Born in Vienna to an academic painter, Hausmann moved to Berlin with his family in 1900. His early artistic endeavors were heavily influenced by Cubism and Expressionism. However, the mass devastation of World War I pushed him, like many of his contemporaries, toward the anti-art, anti-bourgeois philosophy of Dada. In 1918, he co-founded the Berlin Dada group alongside Richard Huelsenbeck, George Grosz, John Heartfield, and his romantic and artistic partner, Hannah Höch.
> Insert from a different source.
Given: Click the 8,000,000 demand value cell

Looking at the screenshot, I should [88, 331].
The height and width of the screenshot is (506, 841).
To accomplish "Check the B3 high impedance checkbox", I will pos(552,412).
Hausmann is widely credited as one of the primary inventors of Photomontage—a technique of cutting and juxtaposing photographs and typography from mass media to create chaotic, satirical, and politically charged compositions. His most iconic artwork, however, is a three-dimensional sculptural assemblage titled Mechanical Head (The Spirit of Our Time) (1920). Constructed from a hairdresser’s wooden wig-making block attached to various measuring devices (a tape measure, a wooden ruler, a pocket watch mechanism, a jewelry box), it serves as a biting critique of the modern, unthinking, mechanically conditioned man whose mind is driven by external forces rather than internal thought.
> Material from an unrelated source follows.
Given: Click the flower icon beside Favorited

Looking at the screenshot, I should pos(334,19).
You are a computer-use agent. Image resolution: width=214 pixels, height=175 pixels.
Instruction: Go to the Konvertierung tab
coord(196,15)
Beyond visual art, Hausmann was a bold pioneer of “optophonetic” Sound Poetry. His groundbreaking poem fmsbw (1918), consisting of a non-sensical string of printed letters intended to be performed aloud with varied pitch and volume, profoundly influenced the auditory art of his contemporaries, most notably Kurt Schwitters’ Ursonate.
When the Nazi regime rose to power in 1933 and subsequently labeled his work “degenerate art,” Hausmann fled Germany. He lived a nomadic life in exile, moving through Ibiza, Zurich, and Prague before eventually settling permanently in Limoges, France, in 1944. He spent the remainder of his life there, continuing to paint, write, and experiment with photography until his death in 1971.
Active in others filds : Photography, Typography, Sound Poetry, Art Theory & Criticism, Publishing (Editor of the Der Dada journal).